PROBLEM | Write out all of the data again, precisely as it appears.

--

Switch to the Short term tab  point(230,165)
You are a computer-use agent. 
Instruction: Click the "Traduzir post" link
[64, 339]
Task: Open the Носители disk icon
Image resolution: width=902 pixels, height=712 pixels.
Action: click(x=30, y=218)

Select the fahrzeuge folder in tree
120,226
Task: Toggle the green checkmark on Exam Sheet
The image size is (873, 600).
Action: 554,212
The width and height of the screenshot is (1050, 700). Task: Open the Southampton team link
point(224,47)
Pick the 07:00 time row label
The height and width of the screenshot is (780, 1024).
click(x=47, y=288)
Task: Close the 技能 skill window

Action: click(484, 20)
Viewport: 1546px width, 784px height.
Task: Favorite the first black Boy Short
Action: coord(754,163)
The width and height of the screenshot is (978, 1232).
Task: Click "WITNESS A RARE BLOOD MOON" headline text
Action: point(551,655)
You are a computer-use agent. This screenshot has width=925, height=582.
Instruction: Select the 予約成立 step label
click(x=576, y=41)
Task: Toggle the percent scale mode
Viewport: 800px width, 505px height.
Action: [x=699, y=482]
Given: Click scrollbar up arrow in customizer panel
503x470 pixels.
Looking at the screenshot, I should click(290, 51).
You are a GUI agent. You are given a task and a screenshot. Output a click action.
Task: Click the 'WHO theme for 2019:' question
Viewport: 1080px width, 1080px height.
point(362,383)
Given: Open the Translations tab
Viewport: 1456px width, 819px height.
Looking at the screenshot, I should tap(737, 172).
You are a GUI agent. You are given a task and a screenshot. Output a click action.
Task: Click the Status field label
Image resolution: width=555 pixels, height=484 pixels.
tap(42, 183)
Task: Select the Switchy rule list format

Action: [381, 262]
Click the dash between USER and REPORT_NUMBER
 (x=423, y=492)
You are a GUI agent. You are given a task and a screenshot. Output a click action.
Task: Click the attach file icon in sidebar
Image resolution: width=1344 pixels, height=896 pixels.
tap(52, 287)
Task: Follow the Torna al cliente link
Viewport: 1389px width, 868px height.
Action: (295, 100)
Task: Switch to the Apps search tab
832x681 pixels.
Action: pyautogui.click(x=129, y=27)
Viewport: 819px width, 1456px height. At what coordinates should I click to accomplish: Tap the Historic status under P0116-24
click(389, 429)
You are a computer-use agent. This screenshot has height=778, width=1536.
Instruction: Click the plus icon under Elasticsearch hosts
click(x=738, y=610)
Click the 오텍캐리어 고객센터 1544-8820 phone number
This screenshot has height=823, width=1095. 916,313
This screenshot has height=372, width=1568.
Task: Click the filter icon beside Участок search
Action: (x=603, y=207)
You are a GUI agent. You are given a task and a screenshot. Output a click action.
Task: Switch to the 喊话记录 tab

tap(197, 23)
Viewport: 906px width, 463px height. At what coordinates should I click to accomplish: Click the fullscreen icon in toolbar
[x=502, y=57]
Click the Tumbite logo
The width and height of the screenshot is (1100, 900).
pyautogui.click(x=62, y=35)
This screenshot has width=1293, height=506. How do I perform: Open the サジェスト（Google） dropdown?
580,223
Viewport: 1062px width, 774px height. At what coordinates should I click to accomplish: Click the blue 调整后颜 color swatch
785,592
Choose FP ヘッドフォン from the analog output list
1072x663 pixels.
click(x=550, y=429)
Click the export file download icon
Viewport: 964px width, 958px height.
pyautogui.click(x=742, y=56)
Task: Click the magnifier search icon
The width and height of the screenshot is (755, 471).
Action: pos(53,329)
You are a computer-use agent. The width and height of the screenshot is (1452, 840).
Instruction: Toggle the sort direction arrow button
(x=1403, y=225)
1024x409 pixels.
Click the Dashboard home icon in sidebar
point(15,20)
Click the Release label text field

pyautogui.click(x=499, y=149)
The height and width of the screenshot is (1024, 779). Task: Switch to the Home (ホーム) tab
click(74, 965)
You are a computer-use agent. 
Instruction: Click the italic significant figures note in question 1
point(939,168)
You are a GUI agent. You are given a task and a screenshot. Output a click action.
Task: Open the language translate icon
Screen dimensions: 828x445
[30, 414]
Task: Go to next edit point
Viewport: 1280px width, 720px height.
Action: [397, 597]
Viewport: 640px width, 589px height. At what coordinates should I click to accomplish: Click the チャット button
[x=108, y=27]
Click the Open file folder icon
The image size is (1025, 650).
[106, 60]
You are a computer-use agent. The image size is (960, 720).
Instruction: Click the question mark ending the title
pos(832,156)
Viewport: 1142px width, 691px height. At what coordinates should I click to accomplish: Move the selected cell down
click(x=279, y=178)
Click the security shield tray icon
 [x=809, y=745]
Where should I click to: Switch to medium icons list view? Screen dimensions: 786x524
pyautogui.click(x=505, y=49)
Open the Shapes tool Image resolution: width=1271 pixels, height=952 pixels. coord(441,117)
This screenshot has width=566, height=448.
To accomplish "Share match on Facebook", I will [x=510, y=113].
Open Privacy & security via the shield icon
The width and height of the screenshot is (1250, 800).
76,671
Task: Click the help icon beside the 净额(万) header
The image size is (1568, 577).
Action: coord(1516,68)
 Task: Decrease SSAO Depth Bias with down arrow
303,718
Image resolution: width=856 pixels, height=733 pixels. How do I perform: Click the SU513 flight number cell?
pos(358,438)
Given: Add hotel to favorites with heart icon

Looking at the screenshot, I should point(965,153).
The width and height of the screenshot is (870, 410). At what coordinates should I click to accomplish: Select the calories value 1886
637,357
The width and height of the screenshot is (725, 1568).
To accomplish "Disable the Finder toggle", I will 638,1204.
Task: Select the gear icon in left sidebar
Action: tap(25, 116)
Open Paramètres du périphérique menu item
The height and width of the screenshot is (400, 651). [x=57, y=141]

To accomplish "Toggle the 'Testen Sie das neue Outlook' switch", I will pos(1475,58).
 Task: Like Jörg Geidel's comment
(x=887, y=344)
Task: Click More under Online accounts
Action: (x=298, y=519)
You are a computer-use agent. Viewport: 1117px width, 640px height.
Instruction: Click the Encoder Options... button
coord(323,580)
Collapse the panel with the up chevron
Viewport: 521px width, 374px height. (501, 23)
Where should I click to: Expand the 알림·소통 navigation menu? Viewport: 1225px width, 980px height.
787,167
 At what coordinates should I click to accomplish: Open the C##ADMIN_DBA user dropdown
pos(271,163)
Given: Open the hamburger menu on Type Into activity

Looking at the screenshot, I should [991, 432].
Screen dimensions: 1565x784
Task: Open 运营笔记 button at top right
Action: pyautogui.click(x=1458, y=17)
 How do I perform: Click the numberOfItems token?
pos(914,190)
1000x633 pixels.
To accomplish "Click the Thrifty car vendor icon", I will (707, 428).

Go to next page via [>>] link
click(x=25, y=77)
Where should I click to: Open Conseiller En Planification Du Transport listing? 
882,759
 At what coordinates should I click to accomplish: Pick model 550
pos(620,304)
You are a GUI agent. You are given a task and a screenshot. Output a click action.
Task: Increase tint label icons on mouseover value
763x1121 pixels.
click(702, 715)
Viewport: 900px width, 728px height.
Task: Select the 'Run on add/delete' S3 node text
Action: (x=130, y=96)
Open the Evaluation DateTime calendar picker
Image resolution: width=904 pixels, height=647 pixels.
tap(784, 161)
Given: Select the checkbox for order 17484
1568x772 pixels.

--

ANSWER |
Switch to the Short term tab  point(230,165)
You are a computer-use agent. 
Instruction: Click the "Traduzir post" link
[64, 339]
Task: Open the Носители disk icon
Image resolution: width=902 pixels, height=712 pixels.
Action: click(x=30, y=218)

Select the fahrzeuge folder in tree
120,226
Task: Toggle the green checkmark on Exam Sheet
The image size is (873, 600).
Action: 554,212
The width and height of the screenshot is (1050, 700). Task: Open the Southampton team link
point(224,47)
Pick the 07:00 time row label
The height and width of the screenshot is (780, 1024).
click(x=47, y=288)
Task: Close the 技能 skill window

Action: click(484, 20)
Viewport: 1546px width, 784px height.
Task: Favorite the first black Boy Short
Action: coord(754,163)
The width and height of the screenshot is (978, 1232).
Task: Click "WITNESS A RARE BLOOD MOON" headline text
Action: point(551,655)
You are a computer-use agent. This screenshot has width=925, height=582.
Instruction: Select the 予約成立 step label
click(x=576, y=41)
Task: Toggle the percent scale mode
Viewport: 800px width, 505px height.
Action: [x=699, y=482]
Given: Click scrollbar up arrow in customizer panel
503x470 pixels.
Looking at the screenshot, I should click(290, 51).
You are a GUI agent. You are given a task and a screenshot. Output a click action.
Task: Click the 'WHO theme for 2019:' question
Viewport: 1080px width, 1080px height.
point(362,383)
Given: Open the Translations tab
Viewport: 1456px width, 819px height.
Looking at the screenshot, I should tap(737, 172).
You are a GUI agent. You are given a task and a screenshot. Output a click action.
Task: Click the Status field label
Image resolution: width=555 pixels, height=484 pixels.
tap(42, 183)
Task: Select the Switchy rule list format

Action: [381, 262]
Click the dash between USER and REPORT_NUMBER
 (x=423, y=492)
You are a GUI agent. You are given a task and a screenshot. Output a click action.
Task: Click the attach file icon in sidebar
Image resolution: width=1344 pixels, height=896 pixels.
tap(52, 287)
Task: Follow the Torna al cliente link
Viewport: 1389px width, 868px height.
Action: (295, 100)
Task: Switch to the Apps search tab
832x681 pixels.
Action: pyautogui.click(x=129, y=27)
Viewport: 819px width, 1456px height. At what coordinates should I click to accomplish: Tap the Historic status under P0116-24
click(389, 429)
You are a computer-use agent. This screenshot has height=778, width=1536.
Instruction: Click the plus icon under Elasticsearch hosts
click(x=738, y=610)
Click the 오텍캐리어 고객센터 1544-8820 phone number
This screenshot has height=823, width=1095. 916,313
This screenshot has height=372, width=1568.
Task: Click the filter icon beside Участок search
Action: (x=603, y=207)
You are a GUI agent. You are given a task and a screenshot. Output a click action.
Task: Switch to the 喊话记录 tab

tap(197, 23)
Viewport: 906px width, 463px height. At what coordinates should I click to accomplish: Click the fullscreen icon in toolbar
[x=502, y=57]
Click the Tumbite logo
The width and height of the screenshot is (1100, 900).
pyautogui.click(x=62, y=35)
This screenshot has width=1293, height=506. How do I perform: Open the サジェスト（Google） dropdown?
580,223
Viewport: 1062px width, 774px height. At what coordinates should I click to accomplish: Click the blue 调整后颜 color swatch
785,592
Choose FP ヘッドフォン from the analog output list
1072x663 pixels.
click(x=550, y=429)
Click the export file download icon
Viewport: 964px width, 958px height.
pyautogui.click(x=742, y=56)
Task: Click the magnifier search icon
The width and height of the screenshot is (755, 471).
Action: pos(53,329)
You are a computer-use agent. The width and height of the screenshot is (1452, 840).
Instruction: Toggle the sort direction arrow button
(x=1403, y=225)
1024x409 pixels.
Click the Dashboard home icon in sidebar
point(15,20)
Click the Release label text field

pyautogui.click(x=499, y=149)
The height and width of the screenshot is (1024, 779). Task: Switch to the Home (ホーム) tab
click(74, 965)
You are a computer-use agent. 
Instruction: Click the italic significant figures note in question 1
point(939,168)
You are a GUI agent. You are given a task and a screenshot. Output a click action.
Task: Open the language translate icon
Screen dimensions: 828x445
[30, 414]
Task: Go to next edit point
Viewport: 1280px width, 720px height.
Action: [397, 597]
Viewport: 640px width, 589px height. At what coordinates should I click to accomplish: Click the チャット button
[x=108, y=27]
Click the Open file folder icon
The image size is (1025, 650).
[106, 60]
You are a computer-use agent. The image size is (960, 720).
Instruction: Click the question mark ending the title
pos(832,156)
Viewport: 1142px width, 691px height. At what coordinates should I click to accomplish: Move the selected cell down
click(x=279, y=178)
Click the security shield tray icon
 [x=809, y=745]
Where should I click to: Switch to medium icons list view? Screen dimensions: 786x524
pyautogui.click(x=505, y=49)
Open the Shapes tool Image resolution: width=1271 pixels, height=952 pixels. coord(441,117)
This screenshot has width=566, height=448.
To accomplish "Share match on Facebook", I will [x=510, y=113].
Open Privacy & security via the shield icon
The width and height of the screenshot is (1250, 800).
76,671
Task: Click the help icon beside the 净额(万) header
The image size is (1568, 577).
Action: coord(1516,68)
 Task: Decrease SSAO Depth Bias with down arrow
303,718
Image resolution: width=856 pixels, height=733 pixels. How do I perform: Click the SU513 flight number cell?
pos(358,438)
Given: Add hotel to favorites with heart icon

Looking at the screenshot, I should point(965,153).
The width and height of the screenshot is (870, 410). At what coordinates should I click to accomplish: Select the calories value 1886
637,357
The width and height of the screenshot is (725, 1568).
To accomplish "Disable the Finder toggle", I will 638,1204.
Task: Select the gear icon in left sidebar
Action: tap(25, 116)
Open Paramètres du périphérique menu item
The height and width of the screenshot is (400, 651). [x=57, y=141]

To accomplish "Toggle the 'Testen Sie das neue Outlook' switch", I will pos(1475,58).
 Task: Like Jörg Geidel's comment
(x=887, y=344)
Task: Click More under Online accounts
Action: (x=298, y=519)
You are a computer-use agent. Viewport: 1117px width, 640px height.
Instruction: Click the Encoder Options... button
coord(323,580)
Collapse the panel with the up chevron
Viewport: 521px width, 374px height. (501, 23)
Where should I click to: Expand the 알림·소통 navigation menu? Viewport: 1225px width, 980px height.
787,167
 At what coordinates should I click to accomplish: Open the C##ADMIN_DBA user dropdown
pos(271,163)
Given: Open the hamburger menu on Type Into activity

Looking at the screenshot, I should [991, 432].
Screen dimensions: 1565x784
Task: Open 运营笔记 button at top right
Action: pyautogui.click(x=1458, y=17)
 How do I perform: Click the numberOfItems token?
pos(914,190)
1000x633 pixels.
To accomplish "Click the Thrifty car vendor icon", I will (707, 428).

Go to next page via [>>] link
click(x=25, y=77)
Where should I click to: Open Conseiller En Planification Du Transport listing? 
882,759
 At what coordinates should I click to accomplish: Pick model 550
pos(620,304)
You are a GUI agent. You are given a task and a screenshot. Output a click action.
Task: Increase tint label icons on mouseover value
763x1121 pixels.
click(702, 715)
Viewport: 900px width, 728px height.
Task: Select the 'Run on add/delete' S3 node text
Action: (x=130, y=96)
Open the Evaluation DateTime calendar picker
Image resolution: width=904 pixels, height=647 pixels.
tap(784, 161)
Given: Select the checkbox for order 17484
1568x772 pixels.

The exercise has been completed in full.